In the last Congress, 43 Democratic senators co-sponsored legislation making D.C. a U.S. state. Four Democrats or independents who caucused with the Democrats did not join them—West Virginia’s Joe Manchin, Arizona’s Kyrsten Sinema, Alabama’s Doug Jones, and Maine’s Angus King. It didn’t mean they opposed Washington statehood, they just weren’t going to go on the record as a co-sponsor. They didn’t need to, the legislation was never going to get anywhere with Republicans in charge of the Senate and the White House.
Today, the picture has changed dramatically.
Democrats now have a pro-statehood president in the White House with Joe Biden. The Senate will be in Democratic hands, as soon as the two Democratic victories in Georgia are certified (within the next two weeks).
Doug Jones is gone, a victim of his state’s rabid conservatism. So that leaves two questions:
1. Will Democrats get rid of the filibuster? D.C. statehood isn’t getting 60 votes.
2. Would anyone in the Democratic caucus oppose statehood? Democrats couldn’t suffer any defections.
Starting with the second question first, West Virginia’s conservative Democratic senator shocked the political world by leaving the door open to D.C. and Puerto Rico statehood. Well, he might’ve shocked the political world if we weren’t in the middle of an insurrection, but it was still dramatic news. Speaking to Jake Tapper on CNN, Manchin said he was open to adding two states to the country.
Tapper: Statehood for Washington D.C.?
Manchin: I don’t know enough about that yet. I want to see the pros and cons, so I’m waiting to see all the facts. I’m open up to see everything.
Tapper: Statehood for Puerto Rico?
Manchin: Same thing.
While I couldn’t find anything concrete from Sinema or King, Manchin would likely be the hardest get. Sinema has been a political chameleon, morphing from a liberal state legislator to a conservative U.S. senator, doing what she needed to do to win her statewide race. However, the state is shifting rapidly. Remember, Joe Biden won it by adding 500,000 new Democratic votes compared to 2016—a 43% increase in just four years. Democrat Mark Kelly won the state’s second Senate seat on an unapologetically liberal platform. Sinema has room to maneuver.
As for King? The independent senator from Maine can be quirky, but would he really stand in the way of statehood as the deciding “no” vote?
Meanwhile, on the Republican side, the chances of getting any “yes” votes are almost zero, but everyone’s eyes would be on Alaska’s Lisa Murkowski. Ideologically, she has a foot planted on the Democratic side, and while she recently claimed that she isn’t pondering a party change, politicians often change their minds (gasp!). She certainly laid the foundation by saying, “If the Republican Party has become nothing more than the party of Trump, I sincerely question whether this is the party for me.”
Spoiler alert—the Republican Party is nothing more than the party of Trump. And that party is gunning for her. Trump himself tweeted last year, “Few people know where they’ll be in two years from now, but I do, in the Great State of Alaska (which I love) campaigning against Senator Lisa Murkowski.”

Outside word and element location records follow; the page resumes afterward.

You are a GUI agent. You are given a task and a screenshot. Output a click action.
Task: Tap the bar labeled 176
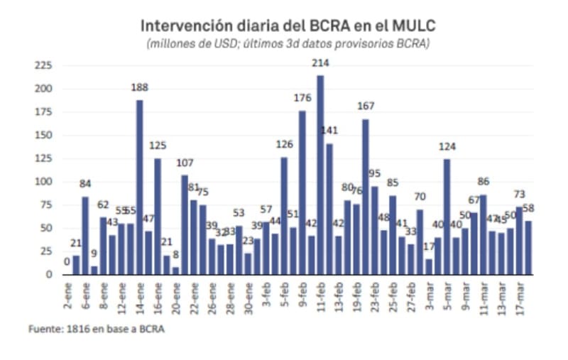[302, 192]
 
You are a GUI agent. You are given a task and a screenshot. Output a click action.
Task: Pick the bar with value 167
[366, 197]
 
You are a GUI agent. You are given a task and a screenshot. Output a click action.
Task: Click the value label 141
[330, 129]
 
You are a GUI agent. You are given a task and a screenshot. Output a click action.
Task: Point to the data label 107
[185, 161]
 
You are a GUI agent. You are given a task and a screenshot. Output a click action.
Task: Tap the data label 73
[519, 195]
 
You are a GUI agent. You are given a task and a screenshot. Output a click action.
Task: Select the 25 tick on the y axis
[45, 251]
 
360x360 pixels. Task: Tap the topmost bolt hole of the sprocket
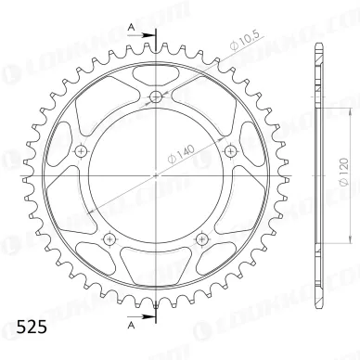155,97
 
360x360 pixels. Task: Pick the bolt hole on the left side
81,151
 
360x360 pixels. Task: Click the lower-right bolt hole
200,238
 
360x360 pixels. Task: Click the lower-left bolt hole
109,238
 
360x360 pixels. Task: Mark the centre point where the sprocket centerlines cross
155,175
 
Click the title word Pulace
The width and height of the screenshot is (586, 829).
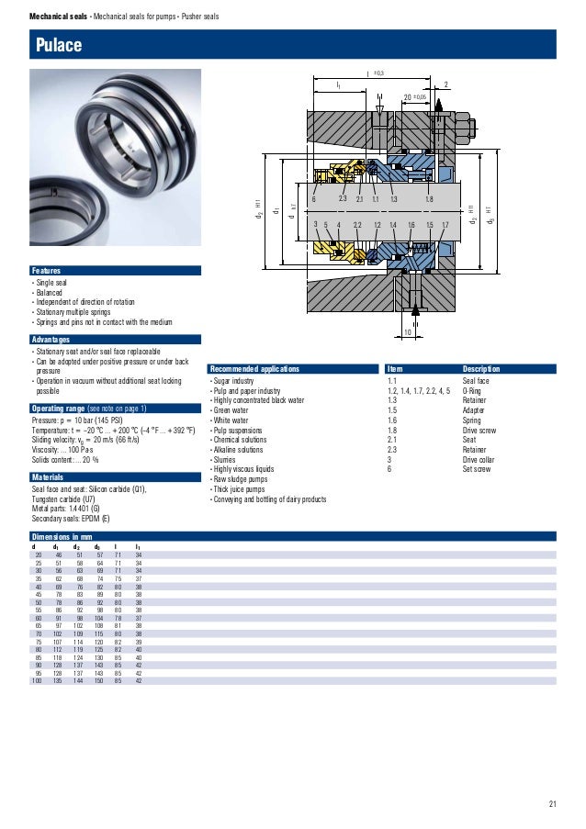point(59,45)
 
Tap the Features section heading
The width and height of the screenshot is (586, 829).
point(47,271)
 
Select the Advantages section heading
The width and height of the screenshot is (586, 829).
point(51,340)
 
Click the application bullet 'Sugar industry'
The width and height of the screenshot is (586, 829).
point(232,380)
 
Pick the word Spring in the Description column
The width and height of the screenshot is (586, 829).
point(473,420)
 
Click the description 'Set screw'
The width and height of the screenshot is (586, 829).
point(478,471)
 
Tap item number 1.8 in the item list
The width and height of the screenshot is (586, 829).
point(392,431)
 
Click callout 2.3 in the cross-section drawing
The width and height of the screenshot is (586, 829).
point(342,199)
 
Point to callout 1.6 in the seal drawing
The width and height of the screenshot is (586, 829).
point(411,225)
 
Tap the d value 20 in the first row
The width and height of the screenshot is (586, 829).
point(39,555)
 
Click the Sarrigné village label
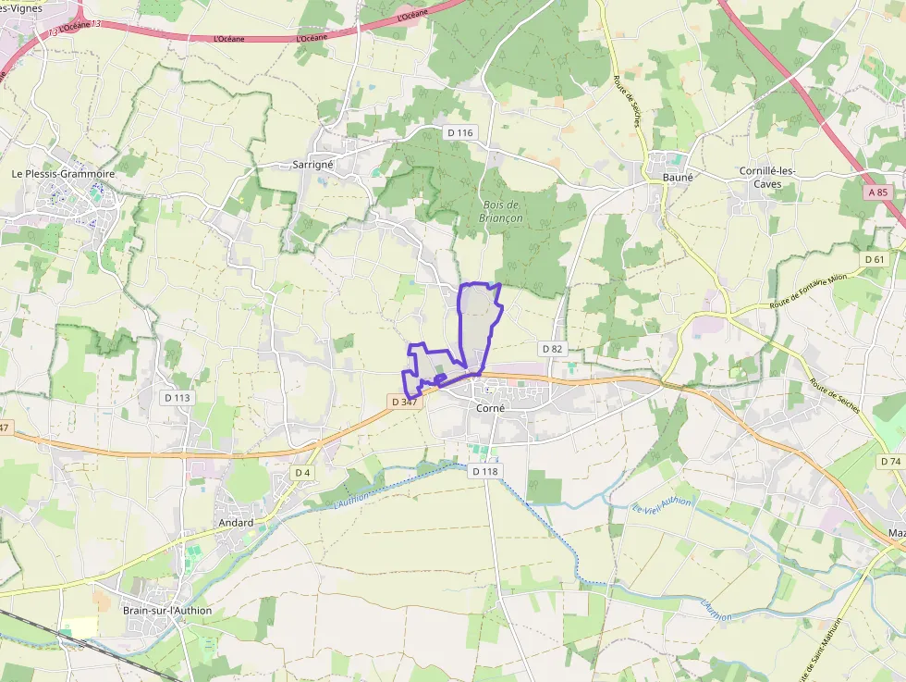(x=312, y=164)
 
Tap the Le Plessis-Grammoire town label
(x=63, y=173)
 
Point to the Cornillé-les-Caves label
(x=767, y=178)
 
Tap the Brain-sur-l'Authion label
(x=167, y=610)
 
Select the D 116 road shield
(x=459, y=133)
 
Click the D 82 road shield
(x=552, y=349)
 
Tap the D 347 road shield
(x=405, y=402)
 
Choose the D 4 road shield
(x=301, y=473)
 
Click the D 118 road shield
(x=484, y=471)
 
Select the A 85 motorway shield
(x=878, y=192)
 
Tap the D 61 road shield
(x=875, y=259)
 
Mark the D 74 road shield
(x=890, y=461)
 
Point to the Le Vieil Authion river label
(x=662, y=505)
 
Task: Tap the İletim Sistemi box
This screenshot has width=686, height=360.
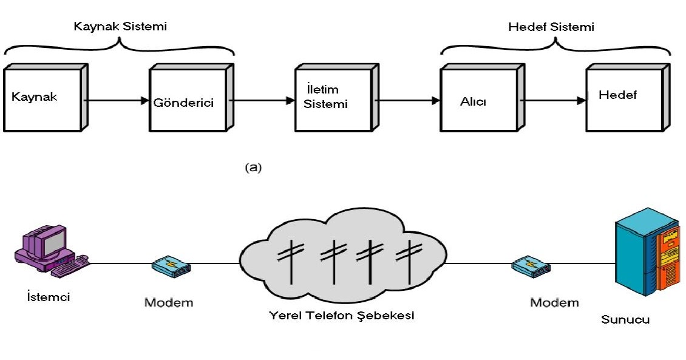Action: click(332, 99)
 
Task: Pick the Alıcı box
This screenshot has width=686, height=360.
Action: click(478, 99)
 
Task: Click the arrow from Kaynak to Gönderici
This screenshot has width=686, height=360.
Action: click(115, 100)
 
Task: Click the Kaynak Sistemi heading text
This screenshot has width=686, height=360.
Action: click(120, 27)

In 2016, she lost the Republican primary and won the general election as a write-in independent—with Democratic votes. She won't even have to worry about primaries in 2022. Alaska changed its election system to a top-four runoff, meaning that the top four candidates, regardless of party, advance to the general election, further insulating her from electoral danger if she goes independent.
But consider that a long shot. If Manchin can be convinced, we would very likely have the necessary votes … but only if the filibuster is gone.
Manchin was very clear in that same interview with Jake Tapper that he was a “no” on eliminating the filibuster. However, it’s also clear that absolutely nothing will happen in the Senate without the end of the filibuster, and Biden himself will be anxious to see progress on his legislative agenda, and won’t want to see it dead in the Senate.
Still, we need 51 votes to get rid of the filibuster, and without Manchin, we’re stuck. So what then? Do we have to wait until 2022 and hope that Democrats don’t suffer the dreaded curse of a new president’s first midterm elections? (In short, the incumbent party almost always gets walloped.) Unfortunately, that may be the case. (And to be clear, Manchin isn’t the only Democrat to express reluctance at eliminating the filibuster.)
The irony, of course, is that Manchin would have more power in a filibuster-free Senate, than one in which he doesn’t get to play kingmaker on every single vote. Perhaps that, plus pressure from Biden and Senate Majority Leader Chuck Schumer might lead to a reassessment.
But all that said, Manchin’s openness to D.C. statehood (and Puerto Rico too, though that’s a whole different conversation) is noteworthy, and gets us one baby step closer to enfranchising hundreds of thousands of Americans, while also slightly correcting the Senate’s rank bias toward small, rural, and white states.